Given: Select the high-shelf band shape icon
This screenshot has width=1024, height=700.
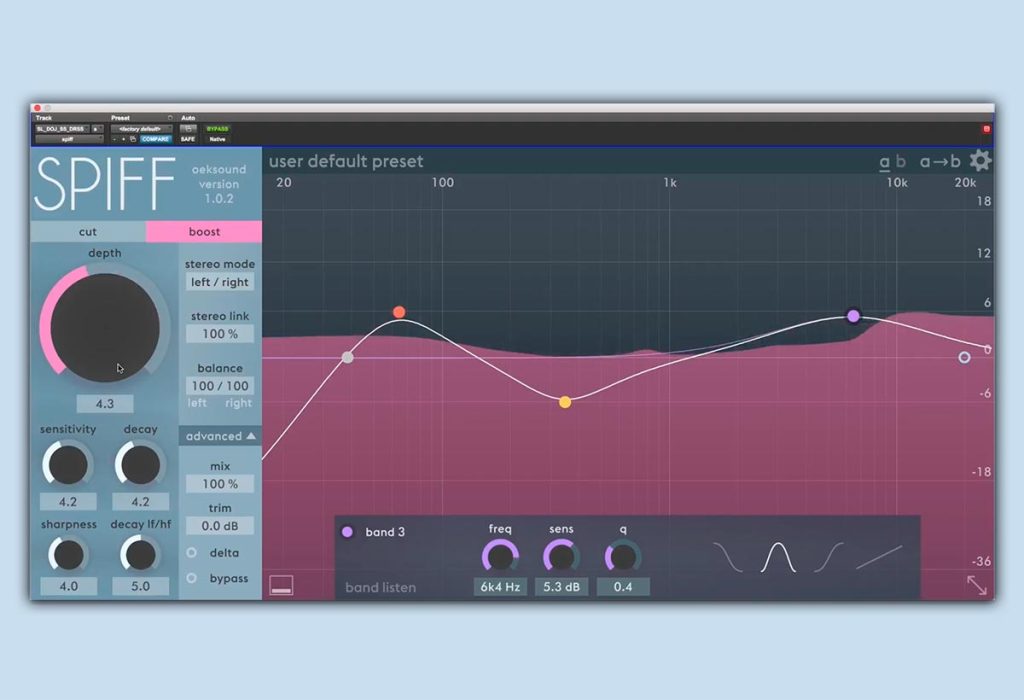Looking at the screenshot, I should pos(829,557).
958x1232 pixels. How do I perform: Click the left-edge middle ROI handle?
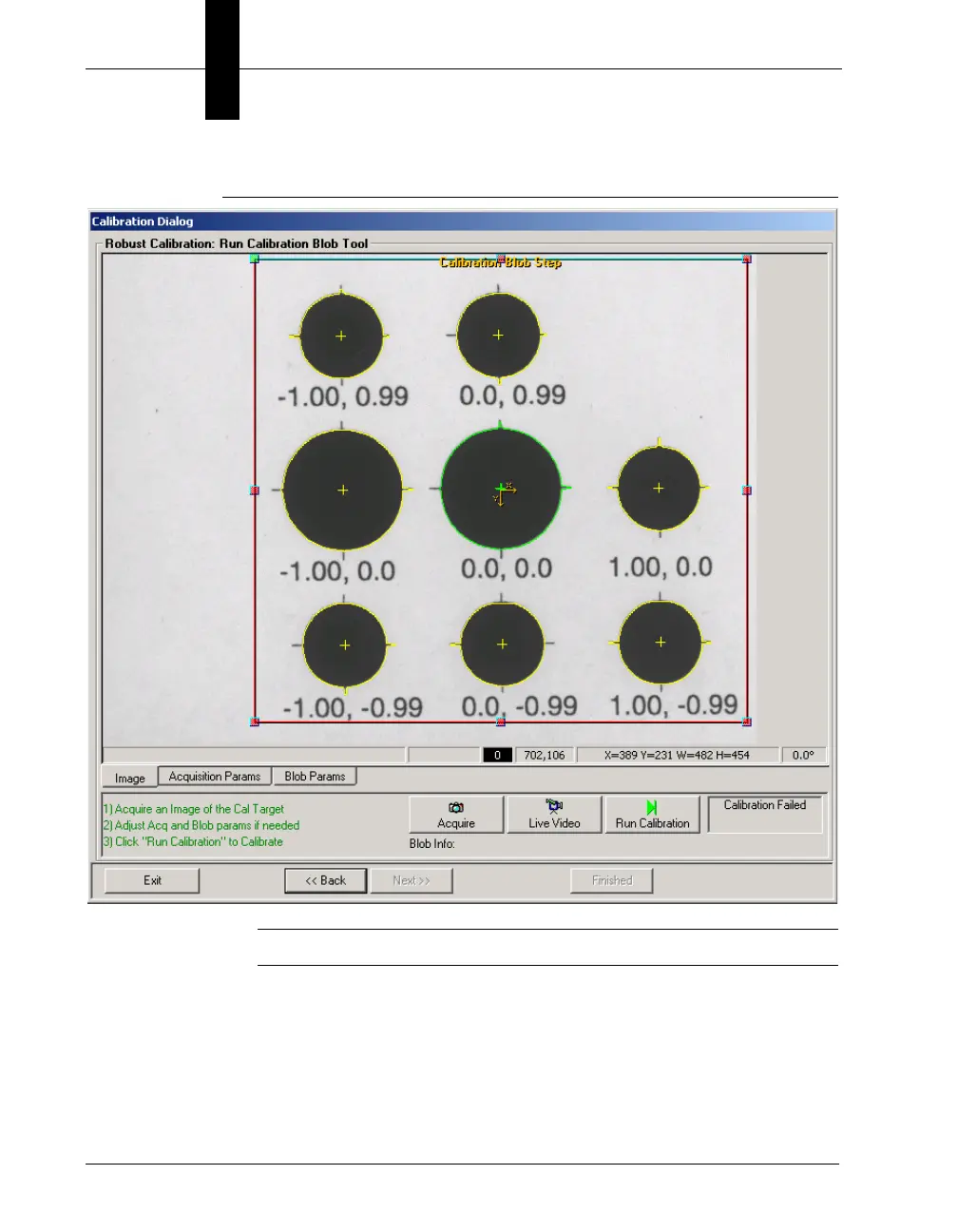(x=255, y=491)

TASK BRIEF »
Verbatim repeat, images removed: give each entry again exactly as it reads.

WORKED SOLUTION »
Given: Select the high-shelf band shape icon
This screenshot has width=1024, height=700.
Looking at the screenshot, I should pos(829,557).
958x1232 pixels. How do I perform: Click the left-edge middle ROI handle?
(x=255, y=491)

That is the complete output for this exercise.